*To be done*. Rewrite the stretch from the line containing "Choose the hover animation entry" through the line containing "(x=307, y=603)", both included, scaling only the click coordinates in the answers by 1.7 and rounding each to a whole number, with halves rounded up. Leave all other text and numbers in those lines unchanged.

*Dataset*.
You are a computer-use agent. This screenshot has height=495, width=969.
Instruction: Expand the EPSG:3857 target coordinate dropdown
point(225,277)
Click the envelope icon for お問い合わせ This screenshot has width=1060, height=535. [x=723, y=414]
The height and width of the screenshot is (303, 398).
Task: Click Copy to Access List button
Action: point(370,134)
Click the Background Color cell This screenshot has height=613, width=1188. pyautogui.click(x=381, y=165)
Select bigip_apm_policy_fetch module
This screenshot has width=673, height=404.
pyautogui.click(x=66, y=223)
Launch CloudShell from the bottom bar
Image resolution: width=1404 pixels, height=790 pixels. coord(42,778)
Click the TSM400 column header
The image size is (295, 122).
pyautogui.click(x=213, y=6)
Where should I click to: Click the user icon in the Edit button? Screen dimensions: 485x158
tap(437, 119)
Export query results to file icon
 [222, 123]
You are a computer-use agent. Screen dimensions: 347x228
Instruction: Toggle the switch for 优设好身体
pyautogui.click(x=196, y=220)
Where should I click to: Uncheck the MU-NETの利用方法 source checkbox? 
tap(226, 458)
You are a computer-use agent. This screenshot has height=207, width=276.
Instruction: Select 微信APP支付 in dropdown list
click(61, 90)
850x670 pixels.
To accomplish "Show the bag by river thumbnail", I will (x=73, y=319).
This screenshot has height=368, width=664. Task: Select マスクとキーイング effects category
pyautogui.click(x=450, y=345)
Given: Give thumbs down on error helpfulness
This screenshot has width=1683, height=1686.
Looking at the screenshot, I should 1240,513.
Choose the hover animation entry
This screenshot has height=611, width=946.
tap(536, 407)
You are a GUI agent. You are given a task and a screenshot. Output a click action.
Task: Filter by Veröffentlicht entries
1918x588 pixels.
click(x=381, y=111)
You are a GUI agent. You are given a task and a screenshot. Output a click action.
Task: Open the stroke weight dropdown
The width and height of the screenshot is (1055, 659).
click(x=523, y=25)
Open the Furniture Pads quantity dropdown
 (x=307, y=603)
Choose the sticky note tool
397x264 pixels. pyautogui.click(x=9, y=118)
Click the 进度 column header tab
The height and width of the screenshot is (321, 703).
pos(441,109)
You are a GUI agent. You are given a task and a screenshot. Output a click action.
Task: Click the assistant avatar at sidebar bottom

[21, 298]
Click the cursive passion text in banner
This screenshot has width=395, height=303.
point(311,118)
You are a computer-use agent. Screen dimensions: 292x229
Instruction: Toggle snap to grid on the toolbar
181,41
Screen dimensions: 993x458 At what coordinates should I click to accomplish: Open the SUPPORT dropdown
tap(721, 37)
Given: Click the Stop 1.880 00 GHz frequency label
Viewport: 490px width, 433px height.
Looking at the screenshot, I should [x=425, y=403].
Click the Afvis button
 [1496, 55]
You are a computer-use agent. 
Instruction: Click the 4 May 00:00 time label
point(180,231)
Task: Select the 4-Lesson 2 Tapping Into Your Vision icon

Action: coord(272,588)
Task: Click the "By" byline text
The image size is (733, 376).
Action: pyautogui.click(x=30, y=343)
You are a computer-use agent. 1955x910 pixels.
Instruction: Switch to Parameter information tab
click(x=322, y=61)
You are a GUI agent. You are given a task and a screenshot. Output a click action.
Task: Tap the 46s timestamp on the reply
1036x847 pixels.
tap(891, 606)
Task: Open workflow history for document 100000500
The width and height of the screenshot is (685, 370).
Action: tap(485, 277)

*Expected output*.
Choose the hover animation entry
This screenshot has height=611, width=946.
tap(911, 692)
You are a GUI agent. You are given a task and a screenshot. Output a click action.
Task: Filter by Veröffentlicht entries
1918x588 pixels.
click(x=648, y=189)
You are a GUI agent. You are given a task and a screenshot. Output a click action.
Task: Open the stroke weight dropdown
The width and height of the screenshot is (1055, 659).
click(x=889, y=43)
Open the Furniture Pads quantity dropdown
 (x=522, y=1025)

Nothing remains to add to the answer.